The lines needed are those from the start of the records through the line holding "Task: Expand References", each copied exactly.

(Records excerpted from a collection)

--

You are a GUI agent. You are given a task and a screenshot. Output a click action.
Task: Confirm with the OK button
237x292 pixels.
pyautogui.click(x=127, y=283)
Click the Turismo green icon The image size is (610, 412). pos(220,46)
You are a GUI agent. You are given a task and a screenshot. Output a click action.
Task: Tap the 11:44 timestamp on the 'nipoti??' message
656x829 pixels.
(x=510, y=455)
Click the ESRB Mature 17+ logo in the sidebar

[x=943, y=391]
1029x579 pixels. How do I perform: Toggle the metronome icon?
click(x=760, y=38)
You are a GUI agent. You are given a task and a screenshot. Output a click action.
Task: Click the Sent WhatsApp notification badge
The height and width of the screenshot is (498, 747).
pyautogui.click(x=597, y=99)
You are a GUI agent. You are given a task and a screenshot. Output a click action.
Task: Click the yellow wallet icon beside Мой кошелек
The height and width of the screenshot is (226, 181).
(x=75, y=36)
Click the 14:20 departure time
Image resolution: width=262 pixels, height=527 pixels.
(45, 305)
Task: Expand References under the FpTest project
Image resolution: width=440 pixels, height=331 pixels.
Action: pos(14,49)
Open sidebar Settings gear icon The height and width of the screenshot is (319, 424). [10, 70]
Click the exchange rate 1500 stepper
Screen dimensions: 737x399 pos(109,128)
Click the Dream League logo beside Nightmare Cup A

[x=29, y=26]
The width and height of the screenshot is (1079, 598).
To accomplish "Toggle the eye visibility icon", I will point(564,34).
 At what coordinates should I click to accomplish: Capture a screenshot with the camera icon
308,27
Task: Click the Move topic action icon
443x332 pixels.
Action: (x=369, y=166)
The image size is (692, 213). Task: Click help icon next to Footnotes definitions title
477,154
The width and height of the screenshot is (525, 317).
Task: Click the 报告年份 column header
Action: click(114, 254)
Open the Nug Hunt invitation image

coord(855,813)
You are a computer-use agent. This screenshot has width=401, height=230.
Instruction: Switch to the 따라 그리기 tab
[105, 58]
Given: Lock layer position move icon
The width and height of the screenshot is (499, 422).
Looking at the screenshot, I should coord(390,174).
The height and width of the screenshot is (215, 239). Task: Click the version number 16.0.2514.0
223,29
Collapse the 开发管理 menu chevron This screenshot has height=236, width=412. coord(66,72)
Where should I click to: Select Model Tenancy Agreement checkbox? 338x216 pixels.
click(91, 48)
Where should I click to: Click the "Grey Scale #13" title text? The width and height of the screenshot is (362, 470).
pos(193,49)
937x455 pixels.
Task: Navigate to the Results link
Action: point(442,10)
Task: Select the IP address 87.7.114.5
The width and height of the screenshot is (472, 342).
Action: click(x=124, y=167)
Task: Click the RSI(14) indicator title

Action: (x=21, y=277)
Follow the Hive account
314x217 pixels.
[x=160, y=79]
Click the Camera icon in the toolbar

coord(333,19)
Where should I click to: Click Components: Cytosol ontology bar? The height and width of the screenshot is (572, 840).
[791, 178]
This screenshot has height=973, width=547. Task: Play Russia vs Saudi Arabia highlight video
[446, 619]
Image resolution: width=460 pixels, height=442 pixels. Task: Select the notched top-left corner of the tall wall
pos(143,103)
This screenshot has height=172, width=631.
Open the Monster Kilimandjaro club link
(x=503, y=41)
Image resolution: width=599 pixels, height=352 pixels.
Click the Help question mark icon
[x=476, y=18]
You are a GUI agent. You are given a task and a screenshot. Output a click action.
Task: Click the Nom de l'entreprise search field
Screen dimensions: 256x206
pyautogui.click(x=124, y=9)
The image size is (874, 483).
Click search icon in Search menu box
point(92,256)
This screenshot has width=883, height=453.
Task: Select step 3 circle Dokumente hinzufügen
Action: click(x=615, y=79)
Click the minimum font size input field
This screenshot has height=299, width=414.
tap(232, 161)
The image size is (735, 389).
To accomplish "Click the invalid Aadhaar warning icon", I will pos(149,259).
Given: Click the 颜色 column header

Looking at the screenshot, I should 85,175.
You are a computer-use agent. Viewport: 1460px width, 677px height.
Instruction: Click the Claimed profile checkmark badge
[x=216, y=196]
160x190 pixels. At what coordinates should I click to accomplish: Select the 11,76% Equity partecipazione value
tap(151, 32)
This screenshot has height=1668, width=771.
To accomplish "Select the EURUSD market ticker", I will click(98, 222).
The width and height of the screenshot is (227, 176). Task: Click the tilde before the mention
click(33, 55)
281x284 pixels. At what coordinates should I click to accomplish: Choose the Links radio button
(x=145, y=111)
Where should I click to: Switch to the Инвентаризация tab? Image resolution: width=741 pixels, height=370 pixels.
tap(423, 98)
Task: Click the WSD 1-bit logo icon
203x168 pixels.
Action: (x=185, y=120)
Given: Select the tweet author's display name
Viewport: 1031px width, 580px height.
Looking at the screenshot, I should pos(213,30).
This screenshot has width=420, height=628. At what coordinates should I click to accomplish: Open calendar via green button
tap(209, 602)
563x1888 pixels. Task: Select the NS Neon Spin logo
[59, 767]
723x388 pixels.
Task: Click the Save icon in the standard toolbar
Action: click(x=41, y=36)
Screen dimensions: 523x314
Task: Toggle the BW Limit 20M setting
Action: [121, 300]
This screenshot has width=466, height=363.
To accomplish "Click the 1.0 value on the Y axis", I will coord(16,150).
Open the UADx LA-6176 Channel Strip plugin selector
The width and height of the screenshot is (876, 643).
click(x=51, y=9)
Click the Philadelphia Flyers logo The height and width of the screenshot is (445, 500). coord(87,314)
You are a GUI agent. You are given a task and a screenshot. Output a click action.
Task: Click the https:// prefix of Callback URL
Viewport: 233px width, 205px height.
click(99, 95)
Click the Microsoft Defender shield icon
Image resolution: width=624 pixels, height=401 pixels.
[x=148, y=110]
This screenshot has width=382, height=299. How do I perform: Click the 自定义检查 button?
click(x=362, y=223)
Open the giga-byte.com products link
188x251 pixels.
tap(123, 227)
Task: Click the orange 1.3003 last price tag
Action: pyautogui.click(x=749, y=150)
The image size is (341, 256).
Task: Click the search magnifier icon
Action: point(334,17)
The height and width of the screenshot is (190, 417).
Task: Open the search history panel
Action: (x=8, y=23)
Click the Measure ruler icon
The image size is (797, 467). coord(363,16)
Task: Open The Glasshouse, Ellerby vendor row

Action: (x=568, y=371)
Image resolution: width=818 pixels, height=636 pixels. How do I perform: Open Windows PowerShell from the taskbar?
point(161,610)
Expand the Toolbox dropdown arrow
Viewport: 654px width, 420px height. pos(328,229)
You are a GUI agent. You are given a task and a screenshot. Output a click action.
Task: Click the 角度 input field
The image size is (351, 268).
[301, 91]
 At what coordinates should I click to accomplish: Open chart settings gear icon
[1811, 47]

--

Written response:
You are a GUI agent. You are given a task and a screenshot. Output a click action.
Task: Confirm with the OK button
237x292 pixels.
pyautogui.click(x=127, y=283)
Click the Turismo green icon The image size is (610, 412). pos(220,46)
You are a GUI agent. You are given a task and a screenshot. Output a click action.
Task: Tap the 11:44 timestamp on the 'nipoti??' message
656x829 pixels.
(x=510, y=455)
Click the ESRB Mature 17+ logo in the sidebar

[x=943, y=391]
1029x579 pixels. How do I perform: Toggle the metronome icon?
click(x=760, y=38)
You are a GUI agent. You are given a task and a screenshot. Output a click action.
Task: Click the Sent WhatsApp notification badge
The height and width of the screenshot is (498, 747).
pyautogui.click(x=597, y=99)
You are a GUI agent. You are given a task and a screenshot. Output a click action.
Task: Click the yellow wallet icon beside Мой кошелек
The height and width of the screenshot is (226, 181).
(x=75, y=36)
Click the 14:20 departure time
Image resolution: width=262 pixels, height=527 pixels.
(45, 305)
Task: Expand References under the FpTest project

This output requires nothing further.